Le regard coupable du blondinet apprit à la sirène qu'il avait raison. Ça l'énerva. Il ne restait que quelques heures avant que le sortilège ne soit irrémédiable, mais il n'aimait pas prendre de risques.
-Mon bien aimé, susurra-t-il en posant ses mains sur son torse.
L'appellation parue étrange à John, comme s'il n'avait jamais entendu cette voix prononcer ces mots-là.
-Tu n'as pas oublié notre mariage, j'espère ? Reprit la perfide créature.
-Notre... quoi ?
-Ce soir, mon amour, à minuit...
-Je suis désolé, je... je suis un peu confus...
-C'est normal, ne t'inquiète pas. Reste là, réfléchis-y, reprends-toi... Après tout, ce soir, tu m'appartiendras pour toute l'éternité...
John lui jeta un regard effrayé. Il n'aimait pas la tournure de sa phrase.
-Je vais te laisser seul, d'accord ? Roucoula encore la sirène. Prends ton temps.
Et sans attendre de réponse, il disparus en trois coups de queue, laissant derrière lui un John complètement perdu.
*
Un clapotis alerta Sherlock, qui rouvrit aussitôt les yeux, dans l'espoir de voir John...
Mais le visage qui sortit de l'eau était tout autre.
Il voulut lui lancer quelques remarques acerbes, mais, encore une fois, aucun son ne sortit de sa gorge, et il dut se contenter de foudroyer du regard celui qui l'avait dépouillé de tout.
-Tu as perdu, ricana la sirène en posant son menton sur le bout de bois qui lui servait d'embarcation.

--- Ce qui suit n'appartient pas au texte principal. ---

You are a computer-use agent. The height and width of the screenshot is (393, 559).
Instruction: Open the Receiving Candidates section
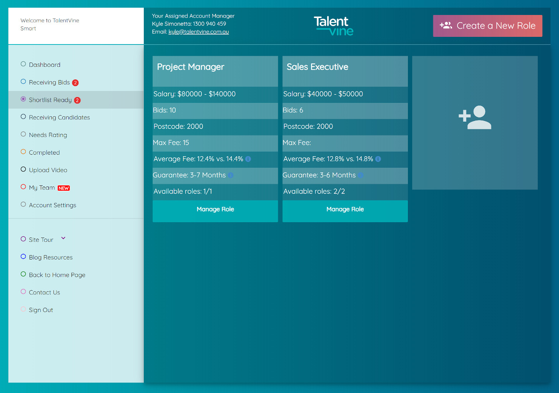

John est à moi. Pour toujours.
Sherlock serra les poings, fou de rage et de tristesse.
-Je peux encore abréger tes souffrances, murmura la sirène d'une voix soudain douce. Tu n'as plus envie de vivre. Tu n'as pas envie non plus de devenir écume de mer.
Il tendit une main aux longs doigts pâles.
-Viens avec moi. Laisse-toi sombrer, Sherlock. Je t'emmènerais dans les abysses...
Sherlock desserra les poings, sa colère se transformant lentement en immense désespoir.
-Laisse-moi te guider, murmura la sirène. Ce sera comme s'endormir... Se reposer...
Sherlock glissa sa main dans celle de la créature. Sa voix était si envoûtante... douce... Il avait raison... Il avait envie de dormir... Il voulait effacer de son esprit le visage de John le regardant comme un inconnu... c'était trop douloureux...
-Tu ne veux plus ressentir de peine, susurra la sirène.
Non... il ne voulait plus souffrir... il ne voulait plus rien... que dormir.
La sirène referma sa main et l'attira soudain à lui. L'eau froide l'enveloppa soudain, collant ses habits à sa peau, inhibant lentement ses sens.
Des bras encore plus glacés l'entourèrent.
Il n'eut pas le temps de prendre la moindre inspiration avant que la créature verte ne plonge.
Il regarda d'un air absent les rayons de soleil traverser la surface de l'eau, et puis s'éloigner... s'éloigner ...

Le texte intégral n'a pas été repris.